Par Kim Dauthel et Pierre Paperon  |   |  1337  mots
Le grand bal des nations est en train d'accélérer la cadence. Et sur un terrain plutôt inhabituel, grâce à la technologie Blockchain qui s'invite dans la danse. Par Kim Dauthel et Pierre Paperon, fondateurs de Solid, société de conseil en technologies Blockchain

L'innovation digitale récente Blockchain de chiffrement et de certification des transactions permet de créer des monnaies virtuelles, en plus de tous ses champs d'application déjà effectifs : l'enregistrement - infalsifiable - du cadastre, pour empêcher les spoliations agricoles au Honduras et Gabon, la traçabilité des médicaments pour éviter la contrefaçon et sauver 700.000 vies par an selon des chiffres de l'Organisation mondiale de la santé (OMS), la vente d'énergie électrique de pair-à-pair pour les producteurs individuels équipés de panneaux photovoltaïques, comme les 70.000 utilisateurs au Kenya, la digitalisation et la sécurisation de tous les dossiers médicaux comme en Suède et en Norvège, la réalisation de testaments inviolables sans passer par un tiers de confiance comme le notaire, etc.

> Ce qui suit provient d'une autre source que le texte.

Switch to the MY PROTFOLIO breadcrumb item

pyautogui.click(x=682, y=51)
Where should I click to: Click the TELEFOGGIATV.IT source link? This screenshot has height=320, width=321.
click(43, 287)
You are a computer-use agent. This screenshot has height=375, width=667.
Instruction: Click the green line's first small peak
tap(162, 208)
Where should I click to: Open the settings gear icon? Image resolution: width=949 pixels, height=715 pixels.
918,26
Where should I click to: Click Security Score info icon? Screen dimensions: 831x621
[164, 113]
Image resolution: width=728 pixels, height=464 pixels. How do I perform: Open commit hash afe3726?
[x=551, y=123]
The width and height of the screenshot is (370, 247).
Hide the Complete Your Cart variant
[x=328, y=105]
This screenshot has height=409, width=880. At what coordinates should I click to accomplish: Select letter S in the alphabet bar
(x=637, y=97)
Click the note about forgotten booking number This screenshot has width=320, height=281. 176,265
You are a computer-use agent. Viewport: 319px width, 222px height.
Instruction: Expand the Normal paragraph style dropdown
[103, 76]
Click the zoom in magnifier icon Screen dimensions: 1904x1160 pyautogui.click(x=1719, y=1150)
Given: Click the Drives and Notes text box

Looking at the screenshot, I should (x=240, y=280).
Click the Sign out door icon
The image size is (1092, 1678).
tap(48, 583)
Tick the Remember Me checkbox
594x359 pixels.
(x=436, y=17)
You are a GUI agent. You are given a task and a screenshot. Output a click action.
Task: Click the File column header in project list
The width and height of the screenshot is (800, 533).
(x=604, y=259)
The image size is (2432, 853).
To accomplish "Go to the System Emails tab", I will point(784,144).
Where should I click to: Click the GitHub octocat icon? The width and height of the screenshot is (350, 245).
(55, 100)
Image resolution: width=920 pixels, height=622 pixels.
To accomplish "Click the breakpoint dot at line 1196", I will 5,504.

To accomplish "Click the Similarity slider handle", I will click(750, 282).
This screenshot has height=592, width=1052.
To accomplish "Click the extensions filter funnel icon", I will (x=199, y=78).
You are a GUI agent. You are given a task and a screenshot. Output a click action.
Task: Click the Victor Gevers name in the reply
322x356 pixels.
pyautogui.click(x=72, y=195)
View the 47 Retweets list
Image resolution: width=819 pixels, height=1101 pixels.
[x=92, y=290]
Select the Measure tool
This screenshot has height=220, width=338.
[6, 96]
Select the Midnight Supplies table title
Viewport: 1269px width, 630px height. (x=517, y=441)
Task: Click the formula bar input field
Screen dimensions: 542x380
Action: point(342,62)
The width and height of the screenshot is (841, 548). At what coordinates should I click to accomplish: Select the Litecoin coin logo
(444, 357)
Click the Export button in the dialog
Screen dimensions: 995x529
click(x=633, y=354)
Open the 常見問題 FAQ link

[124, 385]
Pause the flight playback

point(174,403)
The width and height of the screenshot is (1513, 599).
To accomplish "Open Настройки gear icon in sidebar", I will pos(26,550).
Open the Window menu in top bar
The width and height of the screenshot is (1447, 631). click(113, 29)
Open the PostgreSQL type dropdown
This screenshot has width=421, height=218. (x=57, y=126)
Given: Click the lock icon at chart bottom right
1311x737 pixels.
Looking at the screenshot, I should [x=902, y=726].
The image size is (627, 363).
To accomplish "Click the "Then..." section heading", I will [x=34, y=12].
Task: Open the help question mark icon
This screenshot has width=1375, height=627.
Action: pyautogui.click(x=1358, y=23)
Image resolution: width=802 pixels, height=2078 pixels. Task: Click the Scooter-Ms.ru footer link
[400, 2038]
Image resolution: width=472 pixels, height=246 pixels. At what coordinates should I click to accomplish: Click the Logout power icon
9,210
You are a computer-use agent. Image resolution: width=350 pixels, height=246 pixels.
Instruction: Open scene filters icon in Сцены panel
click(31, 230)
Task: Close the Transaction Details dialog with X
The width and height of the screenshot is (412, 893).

C'est la banque centrale de Singapour, la MAS, qui vient d'accentuer la dimension géostratégique de cette technologie avec l'annonce du lancement prochain d'une nouvelle monnaie, plus précisément une cryptomonnaie : le dollar digital de Singapour. Ce mouvement fait suite à des annonces récentes de la Russie ainsi que de la Chine, laquelle a même inscrit la technologie Blockchain dans son plan quinquennal en octobre dernier. L'enjeu est de taille pour ces pays, car tous ont perçu la capacité mutante de la technologie au travers de l'émergence, en 2009, du Bitcoin, premier écu de cette grande « e-lignée » qui a enfanté depuis pas moins de 900 monnaies alternatives : Litecoin, Dash, Ripple, etc.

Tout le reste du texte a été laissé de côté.